Breedloves's Folk Songs

FOGGY FOGGY DEW

FOGGY FOGGY DEW
The first song of this title was of English origin, sometimes called “Foggy, Foggy Dew”,
and is a lament ballad of a young lover. It was published on a broadside around 1815,
though there are very many versions: Cecil Sharp collected eight versions. Burl Ives, who
popularized the song in the United States in the 1940’s, claimed that a version dated to
colonial America. Ives was once jailed in Mona, Utah, for singing it in public, when
authorities deemed it a bawdy song. The tune is a late 18th or early 19th century revision
of “When I First Came To Court”, licensed in 1689.

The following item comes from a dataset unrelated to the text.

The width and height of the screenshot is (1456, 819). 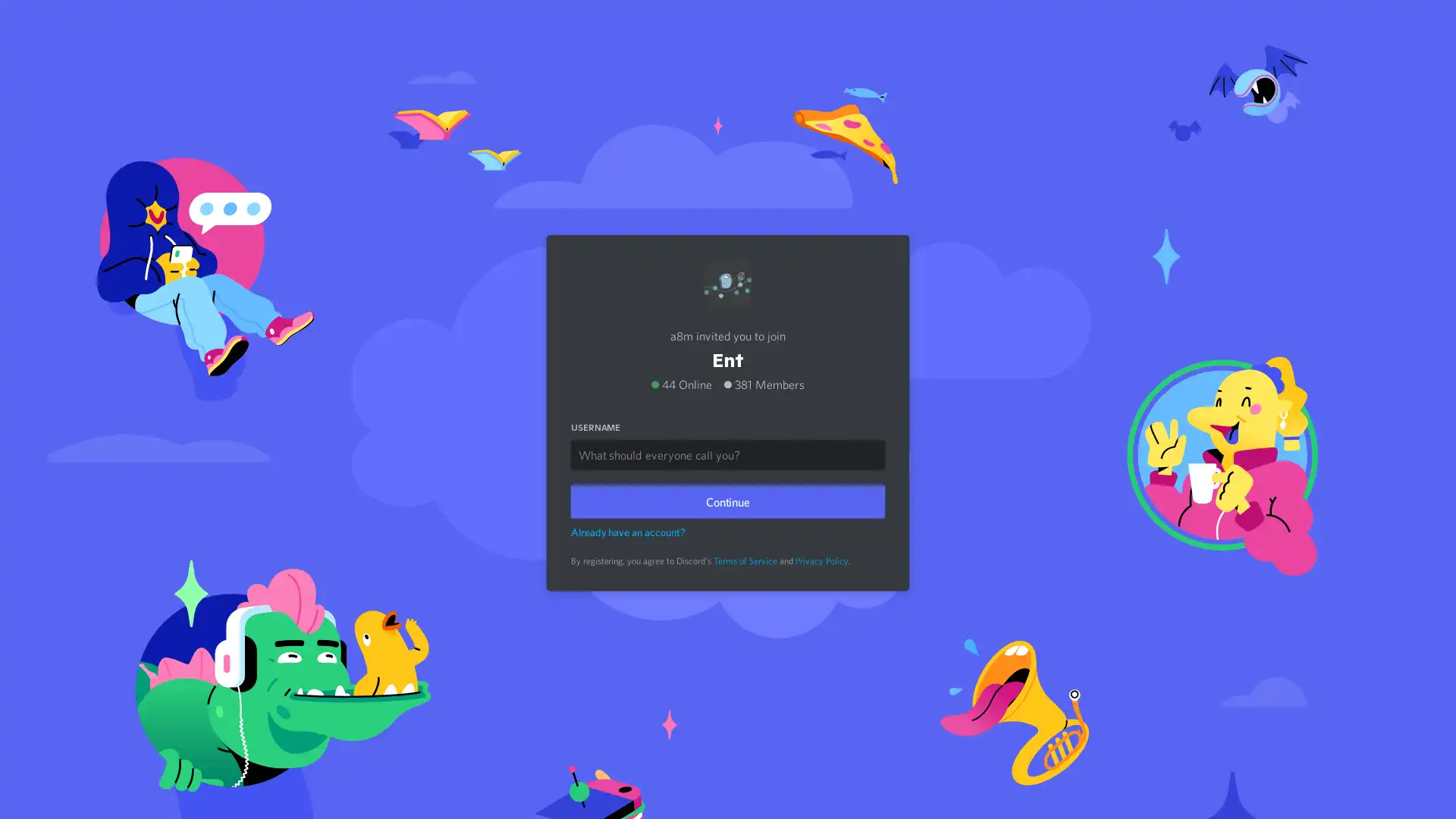 I want to click on Already have an account?, so click(x=628, y=528).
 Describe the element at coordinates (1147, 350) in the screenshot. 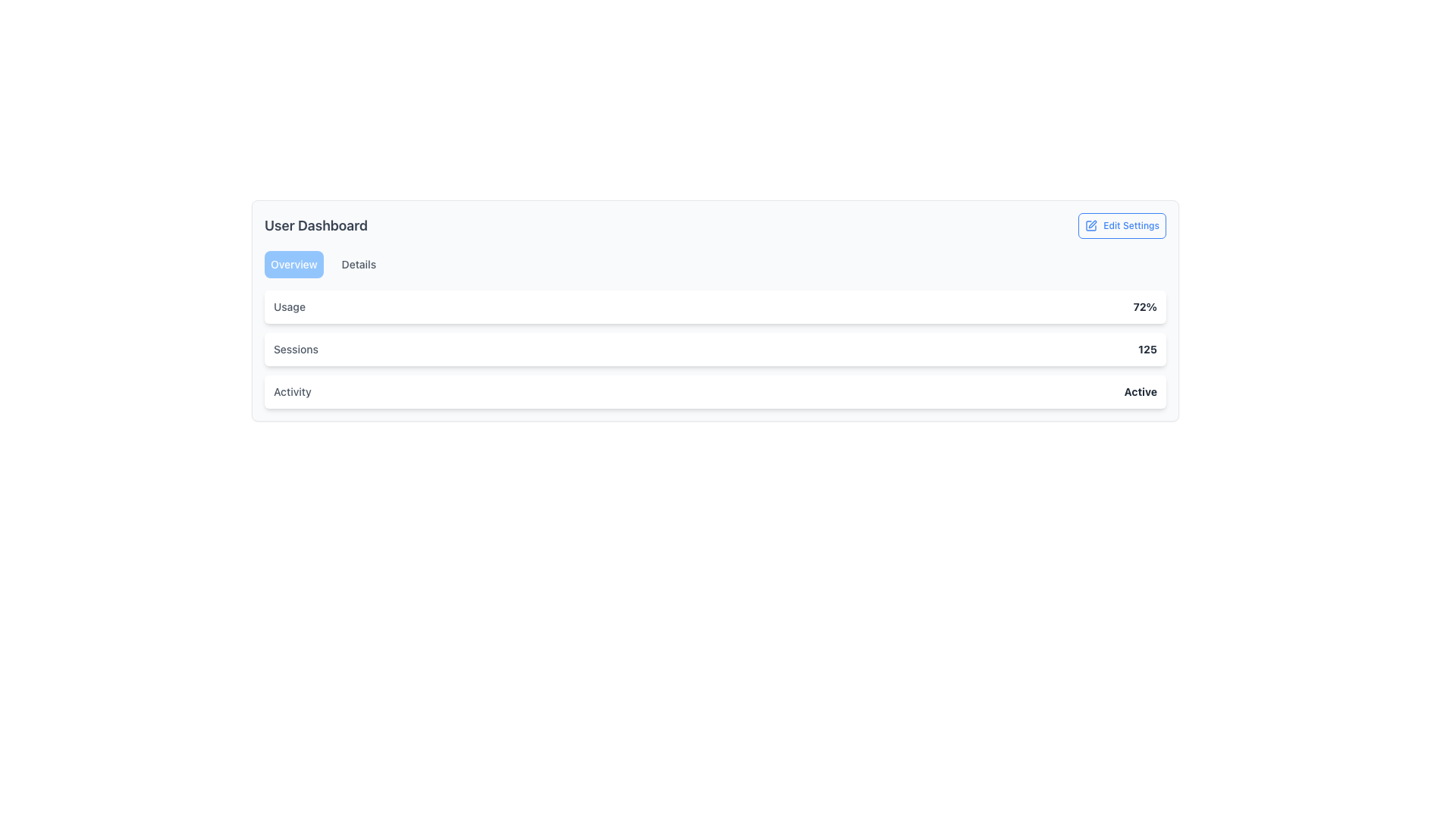

I see `the bold, centered static text displaying '125' in dark gray, located at the far right of the 'Sessions' row` at that location.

Popular conceptions of the meaning of this song are that the gentleman bachelor talked
his servant, a fair young maid, into staying overnight rather than walk home in order to
protect her from “the foggy, foggy dew.” This ultimately resulted in an unplanned
pregnancy. After giving birth, the woman either died or went away. The gentleman raised
his illegitimate son on his own and did not marry, since he is still a bachelor at the end of
the song.
When I was a bachelor, I liv’d all alone
I worked at the weaver’s trade
And the only, only thing that I ever did wrong
Was to woo a fair young maid.
I wooed her in the wintertime
And in the summer, too
And the only, only thing that I did that was wrong
Was to keep her from the foggy, foggy dew.
One night she came to my bedside
When I was fast asleep.
She laid her head upon my bed
And she began to weep.
She sighed, she cried, she damn near died
She said what shall I do?
So I hauled her into bed and covered up her head
Just to keep her from the foggy foggy dew.
So, I am a bachelor, I live with my son
and we work at the weaver’s trade.
And every single time that I look into his eyes
He reminds me of that fair young maid.
He reminds me of the wintertime
And of the summer, too,
And of the many, many times that I held her in my arms
Just to keep her from the foggy, foggy, dew.